At the same time, the computers are allowing the CFO to do more with less. This might make it more important to have a really good CFO. If computers complement CFO skills, then good CFOs will be even more highly sought after, and their wages will rise.

David Autor is an MIT economist and a friend who works on these issues. He's written recently on the polarization of the labor market.

I want to emphasize that skill-biased technical change isn't the only potential explanation for what's been happening in our labor market. This is not a settled question in our field --- others think globalization or tax policy might be driving changes in the labor market.

Friday, February 6, 2009

Present Value Math, Mitt Romney, and Tax Cuts

Mitt Romney says he wants permanent tax cuts rather than direct government spending.

One problem with tax cuts in the current environment is that it's hard to commit to making them permanent. Even John McCain's economists think that overall tax rates have to go up --- due to the large entitlement spending that our government has to do over the next 30-40 years.

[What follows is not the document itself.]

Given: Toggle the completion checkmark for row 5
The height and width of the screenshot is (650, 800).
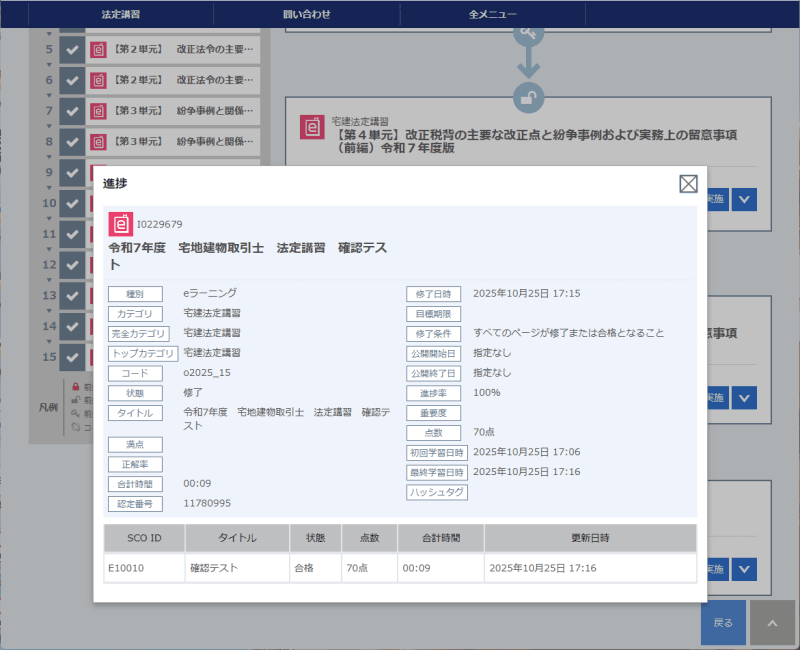Looking at the screenshot, I should 72,49.
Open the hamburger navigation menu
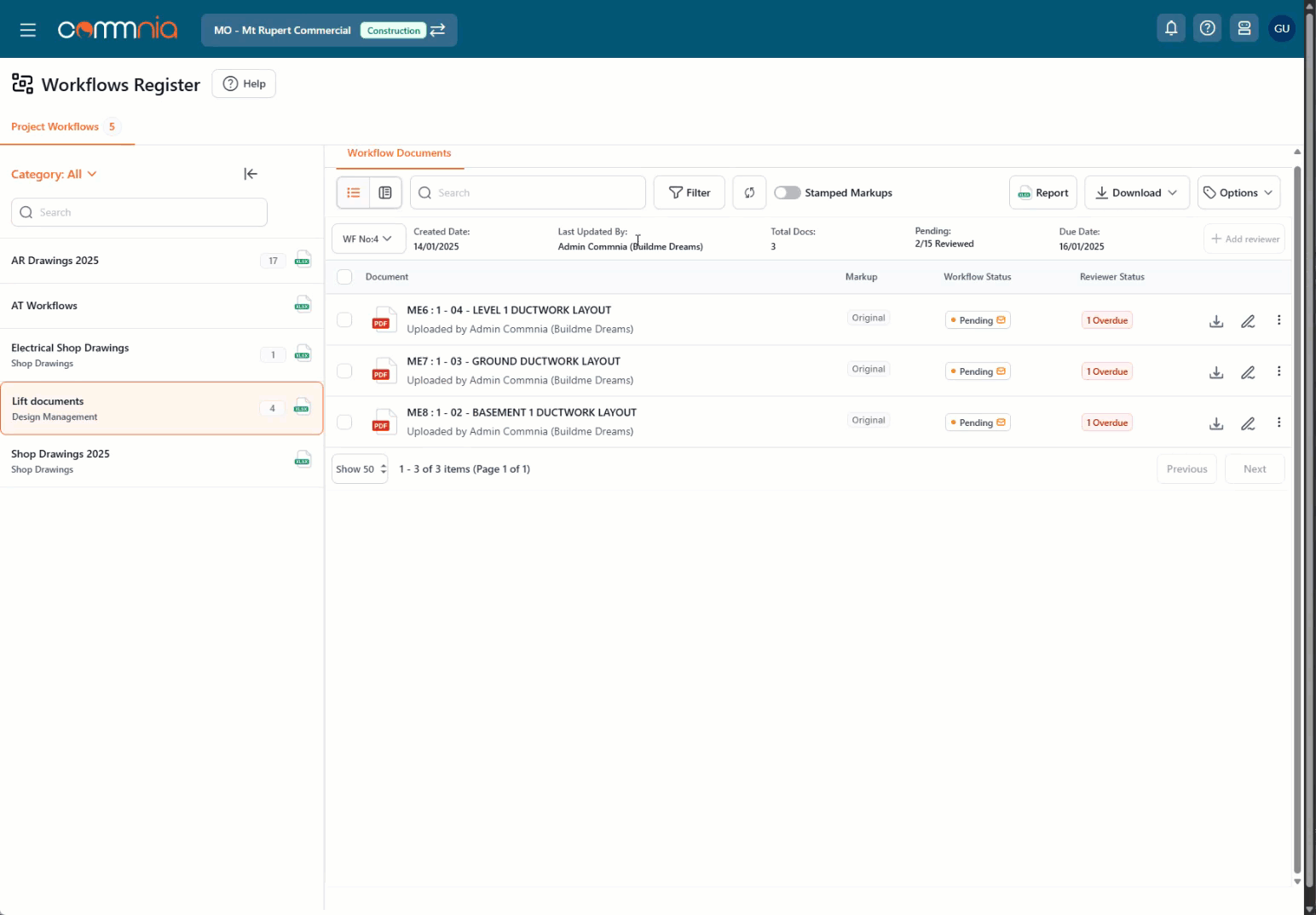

And if businesses expect tax rates to go back up after the current crisis is over, then they won't respond (as much) to a current tax cut.

Here's some present value math on that:

Businesses decide whether to invest by following the net present value rule. Consider a project that costs $7.5 this year, but will pay $1 in revenue annually starting next year. If the tax rate on those revenues is zero and the interest rate is 10%, then this project has a positive net present value.

The present value of a $1 perpetuity is $10, and so the present value of $10 exceeds the present cost of $7.5.

If the tax rate is 30%, then this is a negative NPV investment --- the after-tax NPV is $7, which is less than the cost.

If we permanently cut the tax rate 20%, then the the after-tax NPV rises to $8, and the project is positive NPV. The firm will invest today, which will create jobs and stimulate the economy.

But what if the owner of the firm doesn't think the tax cut will be permanent? In particular, what if the business owner thinks the tax rate will be 20% next year and the year after, but will return to 30% after that?

Then the after-tax NPV of the investment is $7.17. So no investment!

What this means is that expectations of future tax rates matter a lot for the stimulative effect of tax cuts.